With their world of work shattered and their conservative world views called into question, the traditional values, norms, and behaviors of the white working class have devolved into a new code, a new set of self-destructive conduct.  Elegy reads like Vance is writing about pigeon-holed poor black people in Central Harlem, not stereotyped poor white people in Harlan County, Kentucky or Central Appalachia. It reads like pages torn from Daniel Patrick Moynihan’s 1965-dated report, “The Negro Family: The Case for National Action.”

Moynihan argued more than a half century ago that “the deterioration of the Negro family is the fundamental source of the weak-ness of the Negro community.”  Substitute the key words with deindustrialization and globalization and you have the tangle of pathology that affects the white working class: family dysfunction, drug and alcohol addiction, crime, and intergenerational welfare.

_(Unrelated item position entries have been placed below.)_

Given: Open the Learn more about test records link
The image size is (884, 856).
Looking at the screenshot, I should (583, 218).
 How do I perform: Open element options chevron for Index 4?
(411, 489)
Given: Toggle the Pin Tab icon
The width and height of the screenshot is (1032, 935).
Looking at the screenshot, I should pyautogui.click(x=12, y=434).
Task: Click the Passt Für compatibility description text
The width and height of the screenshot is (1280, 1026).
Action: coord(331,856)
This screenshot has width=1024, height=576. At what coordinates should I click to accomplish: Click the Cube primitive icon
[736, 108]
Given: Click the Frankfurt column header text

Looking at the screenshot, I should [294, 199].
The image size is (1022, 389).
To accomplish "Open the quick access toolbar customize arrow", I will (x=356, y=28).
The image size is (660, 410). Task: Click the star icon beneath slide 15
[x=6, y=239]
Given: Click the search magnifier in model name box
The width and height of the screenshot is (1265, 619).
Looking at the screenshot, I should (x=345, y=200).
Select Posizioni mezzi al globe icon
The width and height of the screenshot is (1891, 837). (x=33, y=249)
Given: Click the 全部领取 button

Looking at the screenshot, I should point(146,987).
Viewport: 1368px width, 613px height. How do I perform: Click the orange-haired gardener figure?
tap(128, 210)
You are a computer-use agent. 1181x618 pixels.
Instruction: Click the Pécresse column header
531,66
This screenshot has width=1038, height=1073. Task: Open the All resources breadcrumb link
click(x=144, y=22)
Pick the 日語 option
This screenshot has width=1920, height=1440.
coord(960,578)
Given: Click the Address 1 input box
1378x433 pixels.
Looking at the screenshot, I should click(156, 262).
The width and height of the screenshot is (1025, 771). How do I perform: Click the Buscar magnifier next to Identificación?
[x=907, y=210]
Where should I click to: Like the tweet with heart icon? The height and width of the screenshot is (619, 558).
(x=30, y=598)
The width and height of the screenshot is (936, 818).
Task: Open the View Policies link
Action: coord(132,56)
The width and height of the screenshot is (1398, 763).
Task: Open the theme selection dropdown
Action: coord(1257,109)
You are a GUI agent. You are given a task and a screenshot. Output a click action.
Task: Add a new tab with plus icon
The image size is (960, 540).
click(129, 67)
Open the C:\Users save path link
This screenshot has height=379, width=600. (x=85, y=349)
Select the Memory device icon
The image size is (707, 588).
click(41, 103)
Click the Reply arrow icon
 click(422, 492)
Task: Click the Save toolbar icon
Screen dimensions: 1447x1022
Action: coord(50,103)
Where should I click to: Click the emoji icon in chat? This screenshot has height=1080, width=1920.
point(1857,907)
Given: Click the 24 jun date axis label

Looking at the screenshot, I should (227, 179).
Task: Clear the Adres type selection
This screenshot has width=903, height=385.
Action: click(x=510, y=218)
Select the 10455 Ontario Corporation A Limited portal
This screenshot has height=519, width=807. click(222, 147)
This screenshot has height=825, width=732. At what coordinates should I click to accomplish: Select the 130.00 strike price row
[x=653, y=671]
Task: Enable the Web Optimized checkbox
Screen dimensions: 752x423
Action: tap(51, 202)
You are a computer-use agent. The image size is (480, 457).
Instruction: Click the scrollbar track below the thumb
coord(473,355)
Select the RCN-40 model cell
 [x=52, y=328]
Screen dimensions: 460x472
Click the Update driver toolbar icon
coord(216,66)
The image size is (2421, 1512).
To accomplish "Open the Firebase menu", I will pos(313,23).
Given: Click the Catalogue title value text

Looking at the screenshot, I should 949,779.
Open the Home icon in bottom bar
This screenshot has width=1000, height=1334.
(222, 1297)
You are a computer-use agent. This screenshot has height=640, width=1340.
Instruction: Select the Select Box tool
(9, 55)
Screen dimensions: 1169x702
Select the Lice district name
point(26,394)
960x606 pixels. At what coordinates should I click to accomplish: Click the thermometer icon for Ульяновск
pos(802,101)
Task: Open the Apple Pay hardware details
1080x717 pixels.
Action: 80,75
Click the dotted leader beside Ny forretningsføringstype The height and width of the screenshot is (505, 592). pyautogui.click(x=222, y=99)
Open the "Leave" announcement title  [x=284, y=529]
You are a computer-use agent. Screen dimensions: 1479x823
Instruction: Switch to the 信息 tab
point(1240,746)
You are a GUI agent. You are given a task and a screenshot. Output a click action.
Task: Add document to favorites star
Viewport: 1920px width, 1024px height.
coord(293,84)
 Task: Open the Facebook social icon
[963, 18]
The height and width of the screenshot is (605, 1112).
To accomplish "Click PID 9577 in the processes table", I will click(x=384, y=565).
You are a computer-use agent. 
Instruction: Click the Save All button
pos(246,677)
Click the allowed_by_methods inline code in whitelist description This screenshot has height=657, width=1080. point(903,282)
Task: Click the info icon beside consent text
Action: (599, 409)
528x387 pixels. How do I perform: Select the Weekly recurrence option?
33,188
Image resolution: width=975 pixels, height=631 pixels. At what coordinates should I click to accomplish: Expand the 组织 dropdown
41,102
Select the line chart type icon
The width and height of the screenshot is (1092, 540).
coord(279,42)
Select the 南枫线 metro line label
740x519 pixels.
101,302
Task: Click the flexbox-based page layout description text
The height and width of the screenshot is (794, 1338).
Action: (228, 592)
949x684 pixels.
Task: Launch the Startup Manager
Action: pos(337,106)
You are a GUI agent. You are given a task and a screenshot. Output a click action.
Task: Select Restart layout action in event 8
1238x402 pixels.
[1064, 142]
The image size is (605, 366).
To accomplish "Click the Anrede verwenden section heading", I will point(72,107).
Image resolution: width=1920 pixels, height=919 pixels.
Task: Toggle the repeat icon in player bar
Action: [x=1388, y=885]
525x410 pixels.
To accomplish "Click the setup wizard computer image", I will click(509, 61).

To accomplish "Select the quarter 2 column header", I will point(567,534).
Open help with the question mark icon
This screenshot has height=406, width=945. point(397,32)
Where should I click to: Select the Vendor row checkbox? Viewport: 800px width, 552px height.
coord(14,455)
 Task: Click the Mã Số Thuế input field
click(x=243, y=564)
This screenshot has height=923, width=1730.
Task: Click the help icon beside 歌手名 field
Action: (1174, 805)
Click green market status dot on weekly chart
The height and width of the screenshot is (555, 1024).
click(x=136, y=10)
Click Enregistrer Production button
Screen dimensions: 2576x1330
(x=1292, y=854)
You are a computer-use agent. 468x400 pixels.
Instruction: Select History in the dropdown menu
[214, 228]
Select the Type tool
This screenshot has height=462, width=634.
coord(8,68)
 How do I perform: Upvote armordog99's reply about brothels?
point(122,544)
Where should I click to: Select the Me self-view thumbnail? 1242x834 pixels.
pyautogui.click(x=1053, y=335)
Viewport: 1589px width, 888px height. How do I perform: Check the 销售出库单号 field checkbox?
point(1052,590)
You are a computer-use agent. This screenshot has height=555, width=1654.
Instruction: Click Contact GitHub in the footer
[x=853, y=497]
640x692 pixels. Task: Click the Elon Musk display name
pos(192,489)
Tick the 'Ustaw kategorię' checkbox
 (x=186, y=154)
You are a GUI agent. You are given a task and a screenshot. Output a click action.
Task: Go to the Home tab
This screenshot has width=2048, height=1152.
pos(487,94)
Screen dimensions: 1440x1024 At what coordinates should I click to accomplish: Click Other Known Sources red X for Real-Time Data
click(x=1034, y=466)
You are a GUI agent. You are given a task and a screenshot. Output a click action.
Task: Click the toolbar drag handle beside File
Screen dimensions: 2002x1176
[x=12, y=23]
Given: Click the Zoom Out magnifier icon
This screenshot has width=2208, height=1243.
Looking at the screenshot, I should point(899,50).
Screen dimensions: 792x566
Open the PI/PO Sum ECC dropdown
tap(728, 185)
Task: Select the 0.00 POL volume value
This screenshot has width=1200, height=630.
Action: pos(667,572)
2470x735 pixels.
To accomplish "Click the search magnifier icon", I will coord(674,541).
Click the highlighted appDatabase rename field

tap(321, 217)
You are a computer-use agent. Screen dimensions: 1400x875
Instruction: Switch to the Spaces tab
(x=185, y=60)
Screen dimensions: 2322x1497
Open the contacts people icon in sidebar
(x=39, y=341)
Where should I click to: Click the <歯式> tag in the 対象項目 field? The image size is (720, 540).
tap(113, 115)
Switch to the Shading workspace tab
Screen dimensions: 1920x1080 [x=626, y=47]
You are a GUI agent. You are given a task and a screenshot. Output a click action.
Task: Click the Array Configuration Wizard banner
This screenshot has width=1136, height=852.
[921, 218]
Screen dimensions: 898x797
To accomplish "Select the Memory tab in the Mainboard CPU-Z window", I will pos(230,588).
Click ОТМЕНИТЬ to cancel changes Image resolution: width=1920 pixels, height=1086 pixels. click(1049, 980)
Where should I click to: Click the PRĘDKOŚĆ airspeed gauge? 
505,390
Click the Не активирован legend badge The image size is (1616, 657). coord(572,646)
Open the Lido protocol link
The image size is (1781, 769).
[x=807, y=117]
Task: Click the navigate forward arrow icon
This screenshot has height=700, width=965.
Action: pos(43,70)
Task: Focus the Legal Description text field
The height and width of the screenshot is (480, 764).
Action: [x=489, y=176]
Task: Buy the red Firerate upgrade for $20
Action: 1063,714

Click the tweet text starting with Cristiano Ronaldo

In the Rust Belt swaths of America described by Vance, life for many work-ing class whites is crumbling and disintegrating. “Where’s my white privilege?”  “My white life matters, too!” “They’re taking our jobs!”

Mr. Vance does not ask what America is doing for the white working class, but rather he points out what they are doing to themselves. “Hillbilly Elegy” blames and buries a lot of the victims of a changed America.  Vance does not spend much time on the effect of the disappearance of blue-collar jobs and what it means to be isolated from the edu-cated, elite, and effete, white American main-stream. That’s something poor black people have also known a lot about for a very long time.

The last book about working class and impoverished white people to charge up the air to such a sizzling level was Harry Caudill’s 1963-published “Night Comes to the Cumberlands.” Will the government’s reaction to “Hillbilly Elegy” be the same – a new War on Poverty?  I certainly hope not because the War on Poverty that started in Appalachia in 1965 came up with some mirror image skirmishes for urban blacks’ way out of their despair and want – Model Cities and Urban Renewal.

Those agendas, plans, policies, and courses of action only masked the troubles of disadvantaged whites and blacks.  We shouldn’t put any more skin – of any color – in those same old poverty programs.  In the end, Mr. Vance’s funeral song about the white working class reads like the autobiography of Supreme Court Justice Clarence Thomas: in order make his point he badmouthed his own people – blamed the victims.